# Can anyone tell me about this old Jennings



## hoyt316 (Mar 7, 2006)

Its a split T but Its been years since I saw one. Plastic wheels spilt t metal wheels t- star. Year some where 1979 to 80 guess my cousin was a dealer.


----------



## Zurikon (Apr 10, 2013)

Cool, thank you for the info. Yeah the cams are plastic.


----------



## FS560 (May 22, 2002)

The Split-T with the tri-slot plastic wheels was available in 1979 and 1980. The T-Star was available in 1980 and 1981 but it had specific wheels for each draw length. The split t shot better and I converted my t-stars to split t and never looked back. The tri slot wheels allowed draw length changes along with the three separate balls on the steel cable for specific positioning of the cable in the wheel. It was not possible to get all nine DL combinations however due to overlap, but the short-short was the best performing and I just used string length for fine adjustments in DL.


----------



## Zurikon (Apr 10, 2013)

When you talk about these three separate balls for DL adjustment are those on the Split T? Because I'm trying to shorten this bow just one or two more inches in DL so it will fit me perfect and any more DL reduction would be awesome.


----------



## FS560 (May 22, 2002)

It has been a while. I am now thinking it was just one ball that, for the center position, the ball was in the center of the wheel. Your photo of the wheel is too dark for me to see very well.

The string track slots would lengthen or shorten the string and the ball position in the center of the wheel would change the length of the cable. Remembering a little better now, the ball could be positioned to one side or the other of the center position in the wheel. The stock cables had a ball locked down on the steel cable that provided the position of the cable in the wheel. I know there was a way to set the ball in three different positions because the factory provided the instructions.

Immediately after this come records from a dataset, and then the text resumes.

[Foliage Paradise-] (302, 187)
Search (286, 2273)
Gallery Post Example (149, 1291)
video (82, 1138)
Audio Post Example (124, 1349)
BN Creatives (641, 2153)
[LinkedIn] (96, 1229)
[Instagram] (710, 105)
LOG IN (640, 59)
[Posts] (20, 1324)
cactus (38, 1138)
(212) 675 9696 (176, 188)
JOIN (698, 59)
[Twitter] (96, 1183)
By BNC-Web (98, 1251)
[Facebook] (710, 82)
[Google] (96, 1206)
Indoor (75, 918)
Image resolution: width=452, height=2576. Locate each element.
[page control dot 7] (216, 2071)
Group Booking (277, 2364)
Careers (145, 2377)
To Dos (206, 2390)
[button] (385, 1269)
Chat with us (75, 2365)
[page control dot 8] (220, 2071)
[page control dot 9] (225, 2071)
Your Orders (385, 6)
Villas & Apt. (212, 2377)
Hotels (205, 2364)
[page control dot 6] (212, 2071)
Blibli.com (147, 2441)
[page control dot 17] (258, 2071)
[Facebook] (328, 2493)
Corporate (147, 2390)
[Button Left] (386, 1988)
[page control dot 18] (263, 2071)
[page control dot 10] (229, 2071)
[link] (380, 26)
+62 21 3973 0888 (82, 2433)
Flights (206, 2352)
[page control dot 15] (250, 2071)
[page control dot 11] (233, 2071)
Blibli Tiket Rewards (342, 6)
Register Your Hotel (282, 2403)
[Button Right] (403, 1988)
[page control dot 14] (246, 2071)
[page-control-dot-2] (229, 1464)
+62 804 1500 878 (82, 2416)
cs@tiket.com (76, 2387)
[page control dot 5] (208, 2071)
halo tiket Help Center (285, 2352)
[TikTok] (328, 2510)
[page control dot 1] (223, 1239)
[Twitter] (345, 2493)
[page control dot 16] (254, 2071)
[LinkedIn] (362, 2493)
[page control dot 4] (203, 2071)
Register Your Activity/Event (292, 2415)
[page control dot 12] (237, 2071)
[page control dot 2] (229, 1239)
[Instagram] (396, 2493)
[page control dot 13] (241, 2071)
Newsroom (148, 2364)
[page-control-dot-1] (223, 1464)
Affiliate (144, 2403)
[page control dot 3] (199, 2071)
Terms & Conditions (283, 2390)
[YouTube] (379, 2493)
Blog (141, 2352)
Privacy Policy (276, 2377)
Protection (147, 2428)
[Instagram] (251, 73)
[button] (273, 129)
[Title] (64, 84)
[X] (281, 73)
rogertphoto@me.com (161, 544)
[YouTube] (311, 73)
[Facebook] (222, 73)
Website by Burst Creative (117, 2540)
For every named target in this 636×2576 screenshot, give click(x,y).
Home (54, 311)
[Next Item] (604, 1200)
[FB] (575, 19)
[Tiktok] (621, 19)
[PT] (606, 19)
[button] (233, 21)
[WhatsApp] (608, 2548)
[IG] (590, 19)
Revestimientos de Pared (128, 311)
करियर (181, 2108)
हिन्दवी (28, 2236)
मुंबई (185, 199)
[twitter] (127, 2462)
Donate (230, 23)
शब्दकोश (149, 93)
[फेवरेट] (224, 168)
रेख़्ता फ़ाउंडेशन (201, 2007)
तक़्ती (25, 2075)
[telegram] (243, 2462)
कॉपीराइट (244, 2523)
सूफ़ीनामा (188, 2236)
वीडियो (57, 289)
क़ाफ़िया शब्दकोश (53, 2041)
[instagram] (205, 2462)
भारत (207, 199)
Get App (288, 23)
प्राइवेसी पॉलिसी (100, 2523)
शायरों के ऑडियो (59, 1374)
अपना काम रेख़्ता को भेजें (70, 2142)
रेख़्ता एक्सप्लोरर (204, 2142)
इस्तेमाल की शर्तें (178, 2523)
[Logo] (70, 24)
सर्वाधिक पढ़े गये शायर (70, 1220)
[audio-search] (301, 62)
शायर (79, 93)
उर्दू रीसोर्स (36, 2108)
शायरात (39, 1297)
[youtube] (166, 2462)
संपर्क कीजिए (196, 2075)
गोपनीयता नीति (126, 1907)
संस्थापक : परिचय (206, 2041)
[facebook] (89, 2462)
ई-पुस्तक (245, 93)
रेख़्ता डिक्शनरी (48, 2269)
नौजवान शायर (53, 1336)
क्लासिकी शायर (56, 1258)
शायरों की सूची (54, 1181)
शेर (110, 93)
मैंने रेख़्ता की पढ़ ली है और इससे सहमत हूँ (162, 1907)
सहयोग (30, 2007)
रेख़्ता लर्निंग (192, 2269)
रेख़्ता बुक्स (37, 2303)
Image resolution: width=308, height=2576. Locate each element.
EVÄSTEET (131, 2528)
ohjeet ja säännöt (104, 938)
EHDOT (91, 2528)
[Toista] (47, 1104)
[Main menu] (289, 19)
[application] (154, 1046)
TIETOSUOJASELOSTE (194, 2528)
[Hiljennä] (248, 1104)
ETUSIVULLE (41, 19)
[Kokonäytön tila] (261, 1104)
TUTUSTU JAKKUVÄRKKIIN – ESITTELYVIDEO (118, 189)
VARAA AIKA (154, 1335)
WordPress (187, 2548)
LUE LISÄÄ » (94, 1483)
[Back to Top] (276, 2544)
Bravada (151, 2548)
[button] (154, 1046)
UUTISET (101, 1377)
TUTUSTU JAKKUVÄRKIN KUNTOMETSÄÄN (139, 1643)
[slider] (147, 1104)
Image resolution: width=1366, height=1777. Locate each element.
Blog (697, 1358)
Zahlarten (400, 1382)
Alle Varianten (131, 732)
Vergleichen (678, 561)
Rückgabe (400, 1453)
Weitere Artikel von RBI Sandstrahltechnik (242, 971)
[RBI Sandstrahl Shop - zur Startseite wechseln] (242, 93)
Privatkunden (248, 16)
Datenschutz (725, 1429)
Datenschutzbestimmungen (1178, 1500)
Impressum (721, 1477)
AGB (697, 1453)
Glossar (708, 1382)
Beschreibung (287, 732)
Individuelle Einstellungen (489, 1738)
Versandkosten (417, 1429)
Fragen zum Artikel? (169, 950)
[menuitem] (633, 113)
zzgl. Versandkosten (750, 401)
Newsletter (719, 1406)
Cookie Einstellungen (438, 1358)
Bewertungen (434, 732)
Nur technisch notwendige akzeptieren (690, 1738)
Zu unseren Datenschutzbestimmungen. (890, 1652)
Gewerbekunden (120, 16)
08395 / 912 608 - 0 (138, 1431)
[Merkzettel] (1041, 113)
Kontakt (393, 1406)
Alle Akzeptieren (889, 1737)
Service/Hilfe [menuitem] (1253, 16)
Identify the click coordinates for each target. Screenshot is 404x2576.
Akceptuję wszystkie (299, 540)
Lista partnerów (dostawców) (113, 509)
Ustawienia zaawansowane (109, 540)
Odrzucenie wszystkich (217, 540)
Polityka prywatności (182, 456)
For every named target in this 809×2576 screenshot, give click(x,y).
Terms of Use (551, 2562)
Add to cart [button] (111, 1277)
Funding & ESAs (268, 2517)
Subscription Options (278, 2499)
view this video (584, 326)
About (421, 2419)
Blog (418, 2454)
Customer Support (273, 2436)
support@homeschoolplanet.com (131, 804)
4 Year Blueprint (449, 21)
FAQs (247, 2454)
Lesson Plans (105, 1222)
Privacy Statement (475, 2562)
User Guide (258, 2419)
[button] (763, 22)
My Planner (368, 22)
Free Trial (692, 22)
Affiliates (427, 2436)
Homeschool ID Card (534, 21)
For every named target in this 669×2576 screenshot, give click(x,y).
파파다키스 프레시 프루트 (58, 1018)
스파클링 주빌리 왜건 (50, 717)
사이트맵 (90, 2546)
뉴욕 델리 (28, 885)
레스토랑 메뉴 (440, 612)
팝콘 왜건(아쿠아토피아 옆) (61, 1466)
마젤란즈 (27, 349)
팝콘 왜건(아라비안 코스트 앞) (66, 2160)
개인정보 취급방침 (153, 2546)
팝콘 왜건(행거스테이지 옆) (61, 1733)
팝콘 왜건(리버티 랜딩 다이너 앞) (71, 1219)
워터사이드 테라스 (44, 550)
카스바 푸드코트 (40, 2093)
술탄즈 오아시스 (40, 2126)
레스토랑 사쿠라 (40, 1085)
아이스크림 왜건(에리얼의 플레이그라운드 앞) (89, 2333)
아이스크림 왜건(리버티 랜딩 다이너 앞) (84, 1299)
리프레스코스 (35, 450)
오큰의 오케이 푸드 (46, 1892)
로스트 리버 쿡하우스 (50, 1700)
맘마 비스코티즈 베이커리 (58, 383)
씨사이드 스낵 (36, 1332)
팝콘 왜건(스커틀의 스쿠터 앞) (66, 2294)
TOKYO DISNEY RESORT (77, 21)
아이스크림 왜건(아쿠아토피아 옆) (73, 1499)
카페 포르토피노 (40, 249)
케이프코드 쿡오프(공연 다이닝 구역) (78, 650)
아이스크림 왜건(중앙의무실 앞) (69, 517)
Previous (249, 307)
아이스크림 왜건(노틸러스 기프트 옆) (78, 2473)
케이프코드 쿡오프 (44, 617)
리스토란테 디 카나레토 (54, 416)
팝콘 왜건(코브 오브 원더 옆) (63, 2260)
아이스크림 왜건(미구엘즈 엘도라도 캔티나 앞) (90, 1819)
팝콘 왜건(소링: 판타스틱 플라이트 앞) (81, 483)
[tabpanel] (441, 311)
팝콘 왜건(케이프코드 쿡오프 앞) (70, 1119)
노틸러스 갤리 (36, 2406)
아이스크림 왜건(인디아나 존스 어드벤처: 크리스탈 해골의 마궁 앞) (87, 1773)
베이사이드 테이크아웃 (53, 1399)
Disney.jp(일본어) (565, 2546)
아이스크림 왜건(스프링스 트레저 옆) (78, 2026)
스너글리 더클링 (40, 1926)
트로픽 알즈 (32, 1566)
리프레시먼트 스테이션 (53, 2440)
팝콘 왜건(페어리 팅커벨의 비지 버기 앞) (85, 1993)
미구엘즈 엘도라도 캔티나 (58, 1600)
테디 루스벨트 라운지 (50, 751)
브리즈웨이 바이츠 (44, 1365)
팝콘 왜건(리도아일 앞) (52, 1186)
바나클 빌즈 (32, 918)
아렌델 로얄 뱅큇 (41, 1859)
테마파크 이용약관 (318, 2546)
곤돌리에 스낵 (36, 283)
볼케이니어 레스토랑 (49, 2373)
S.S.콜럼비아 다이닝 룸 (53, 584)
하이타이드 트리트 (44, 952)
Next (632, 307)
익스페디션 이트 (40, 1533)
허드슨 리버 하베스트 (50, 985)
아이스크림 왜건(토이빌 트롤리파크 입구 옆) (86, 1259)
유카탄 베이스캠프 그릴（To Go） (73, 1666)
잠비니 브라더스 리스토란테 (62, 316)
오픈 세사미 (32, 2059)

Are there indents in the wheel next to the center ball position?


----------



## Zurikon (Apr 10, 2013)

Their does not seem to be any indents that I can see. It looks like the ball just locks the cable in place in the center of the wheel.


----------



## kballer1 (Aug 31, 2010)

Jim is right about using the string to shorten the draw, if it did have the ball system by moving the ball you would only get 1/2" Dl adjustment so depending how much shorter you need you can try to shorten the string that much possibly up to 2" to see if that works & that will also lower your poundage. You will want to stick with a dacron string with larger loops so you can twist them around the T swedge on the end of the cable. If I can help you more just send me a PM, I have worked on a lot of these but like Jim it has been a while.


----------